Sunday, March 3, 2013

Hadrat Khadija (ra) was the Exception, not the Rule

Someone mentioned on twitter how if Hadrat Khadija (ra) was the prototype of pre-Islamic women, then Muslim women today are worse off then the women then.

It makes a number of general assumptions which are used to support its absurd comparison.

First, not all Muslim women are oppressed today; certainly, many women in villages in Pakistan/Afghanistan or more dictatorial societies like KSA or Iran are oppressed but in the same societies, you'll find many women from feudal families or families w/ big businesses or political pull who have a lot of wealth, education, and freedom and many don't even practice hijab. In the west, you'll find even more professional women, hijabi and non-hijabi, who are middle class, independent, and educated. Similarly, to just assume off of one individual that all pre-Islamic women were better off w/o Islam is downright ignorant and insensitive to those women who suffered before Islam and suffered at the hands of pre-Islamic people for joining Islam. There were women who were given an opportunity thanks to wealth, status, good men, etc. and were free but many women were also quite oppressed as they are today in Muslim countries.

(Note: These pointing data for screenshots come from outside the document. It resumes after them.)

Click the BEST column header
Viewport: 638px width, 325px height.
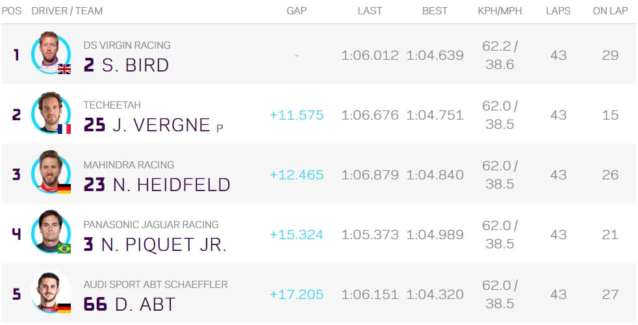click(x=435, y=11)

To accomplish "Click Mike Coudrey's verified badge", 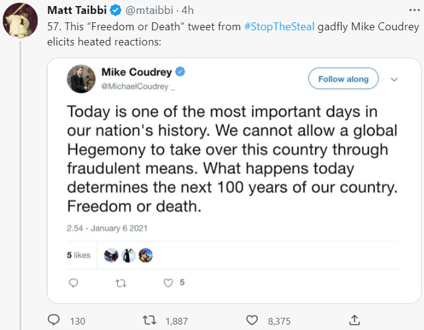I will pyautogui.click(x=180, y=72).
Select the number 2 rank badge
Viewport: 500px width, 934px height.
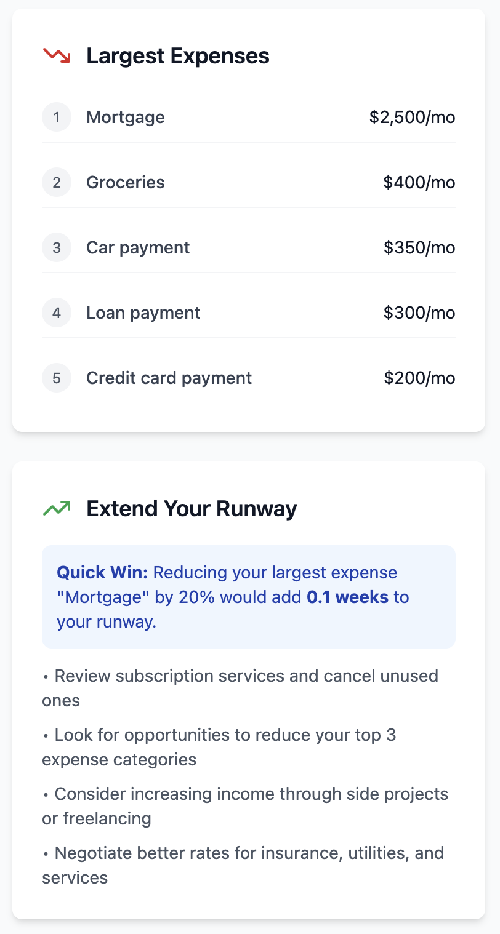pos(57,182)
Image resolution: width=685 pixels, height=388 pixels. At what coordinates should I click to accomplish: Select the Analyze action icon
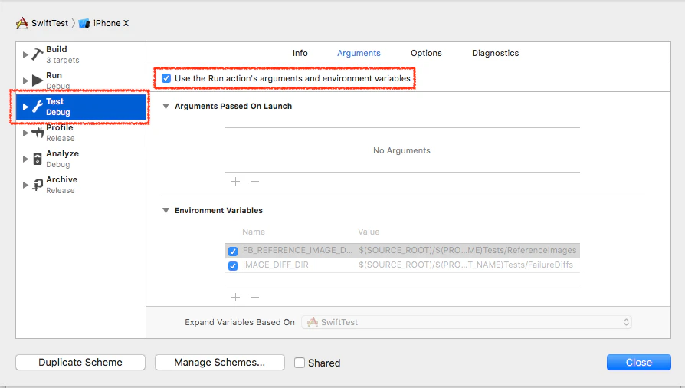[x=38, y=159]
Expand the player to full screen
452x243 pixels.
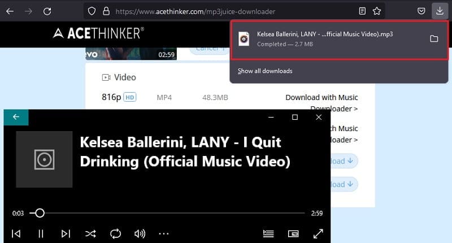[318, 233]
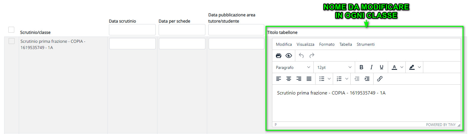Click the POWERED BY TINY link
Screen dimensions: 470x134
441,125
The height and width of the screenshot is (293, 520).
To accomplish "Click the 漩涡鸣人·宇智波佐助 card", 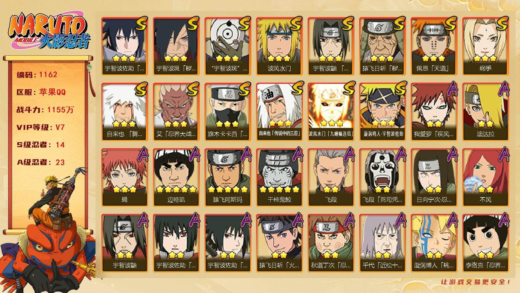I will [x=382, y=112].
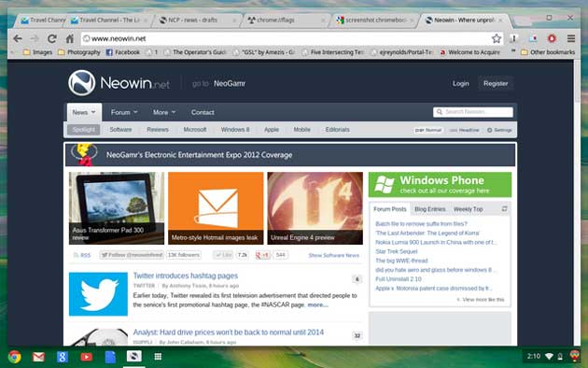Image resolution: width=588 pixels, height=368 pixels.
Task: Launch Gmail from the shelf
Action: point(38,357)
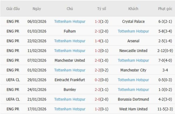Click the Borussia Dortmund away team
Screen dimensions: 175x114
[133, 99]
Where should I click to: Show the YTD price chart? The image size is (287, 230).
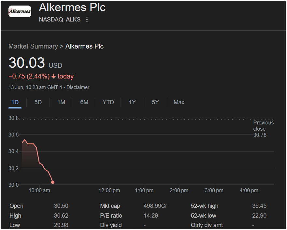(108, 102)
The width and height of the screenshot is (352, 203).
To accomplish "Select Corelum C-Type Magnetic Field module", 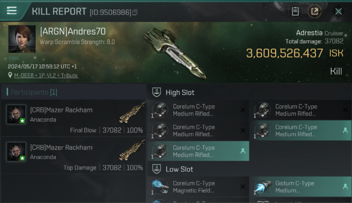I will 198,187.
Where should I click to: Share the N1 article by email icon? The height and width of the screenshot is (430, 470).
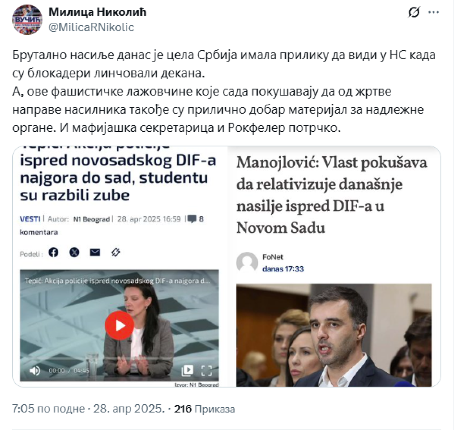pyautogui.click(x=95, y=252)
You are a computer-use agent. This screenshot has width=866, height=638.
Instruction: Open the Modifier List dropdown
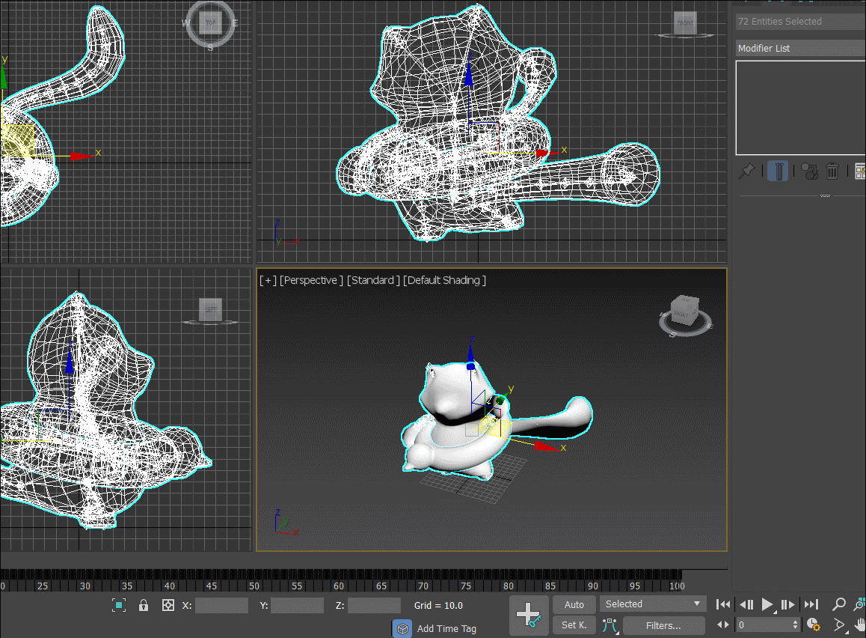800,48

Second, the baseless assumption here is the Islam practiced today by Muslims everywhere is practiced the same way it was 1400 years ago. The reality they ignore, and probably why they left Islam, is that much of the oppression stems from cultural practices of pre-Islam. You look at the abusive nonsense they do in Pakistan for example, it's very similar to what Hindus or Sikhs do but no one would ever assert their religions made them worse off than before. Even how KSA implements Islam can be traced back to the restrictive bedouin roots of the House of Saud. That in itself shows that the state of Muslims around the world but mainly in the Muslim countries has not remained stagnant and has in fact reverted in some places to pre-Islamic practices. In India and Pakistan for example, some people abort their babies while in the womb b/c they find they are girls or they feel shame from having a girl; before Islam, they would wait for them to be born, then go out back, and then bury them.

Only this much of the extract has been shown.